[Collected data]
··········

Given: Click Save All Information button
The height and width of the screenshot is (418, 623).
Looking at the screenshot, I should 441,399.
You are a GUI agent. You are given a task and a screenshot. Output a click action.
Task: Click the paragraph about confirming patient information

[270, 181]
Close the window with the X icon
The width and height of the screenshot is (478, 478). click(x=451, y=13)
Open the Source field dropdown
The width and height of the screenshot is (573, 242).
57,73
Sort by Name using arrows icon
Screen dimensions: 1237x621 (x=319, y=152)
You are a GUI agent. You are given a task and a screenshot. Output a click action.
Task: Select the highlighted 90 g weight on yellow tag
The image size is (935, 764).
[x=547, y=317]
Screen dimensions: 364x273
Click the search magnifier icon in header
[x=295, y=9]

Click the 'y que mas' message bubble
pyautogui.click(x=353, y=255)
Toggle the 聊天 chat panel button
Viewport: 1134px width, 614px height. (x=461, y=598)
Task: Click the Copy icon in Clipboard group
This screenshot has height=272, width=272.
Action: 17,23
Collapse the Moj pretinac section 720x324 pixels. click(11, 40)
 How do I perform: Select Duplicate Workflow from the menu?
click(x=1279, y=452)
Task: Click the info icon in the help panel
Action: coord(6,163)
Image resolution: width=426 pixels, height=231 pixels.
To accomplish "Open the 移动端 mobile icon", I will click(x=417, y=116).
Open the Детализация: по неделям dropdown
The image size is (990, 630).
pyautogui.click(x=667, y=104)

··········

- **PROBLEM**:
Print out all the entries above exactly.

- **ANSWER**:
Given: Click Save All Information button
The height and width of the screenshot is (418, 623).
Looking at the screenshot, I should 441,399.
You are a GUI agent. You are given a task and a screenshot. Output a click action.
Task: Click the paragraph about confirming patient information

[270, 181]
Close the window with the X icon
The width and height of the screenshot is (478, 478). click(x=451, y=13)
Open the Source field dropdown
The width and height of the screenshot is (573, 242).
57,73
Sort by Name using arrows icon
Screen dimensions: 1237x621 (x=319, y=152)
You are a GUI agent. You are given a task and a screenshot. Output a click action.
Task: Select the highlighted 90 g weight on yellow tag
The image size is (935, 764).
[x=547, y=317]
Screen dimensions: 364x273
Click the search magnifier icon in header
[x=295, y=9]

Click the 'y que mas' message bubble
pyautogui.click(x=353, y=255)
Toggle the 聊天 chat panel button
Viewport: 1134px width, 614px height. (x=461, y=598)
Task: Click the Copy icon in Clipboard group
This screenshot has height=272, width=272.
Action: 17,23
Collapse the Moj pretinac section 720x324 pixels. click(11, 40)
 How do I perform: Select Duplicate Workflow from the menu?
click(x=1279, y=452)
Task: Click the info icon in the help panel
Action: coord(6,163)
Image resolution: width=426 pixels, height=231 pixels.
To accomplish "Open the 移动端 mobile icon", I will click(x=417, y=116).
Open the Детализация: по неделям dropdown
The image size is (990, 630).
pyautogui.click(x=667, y=104)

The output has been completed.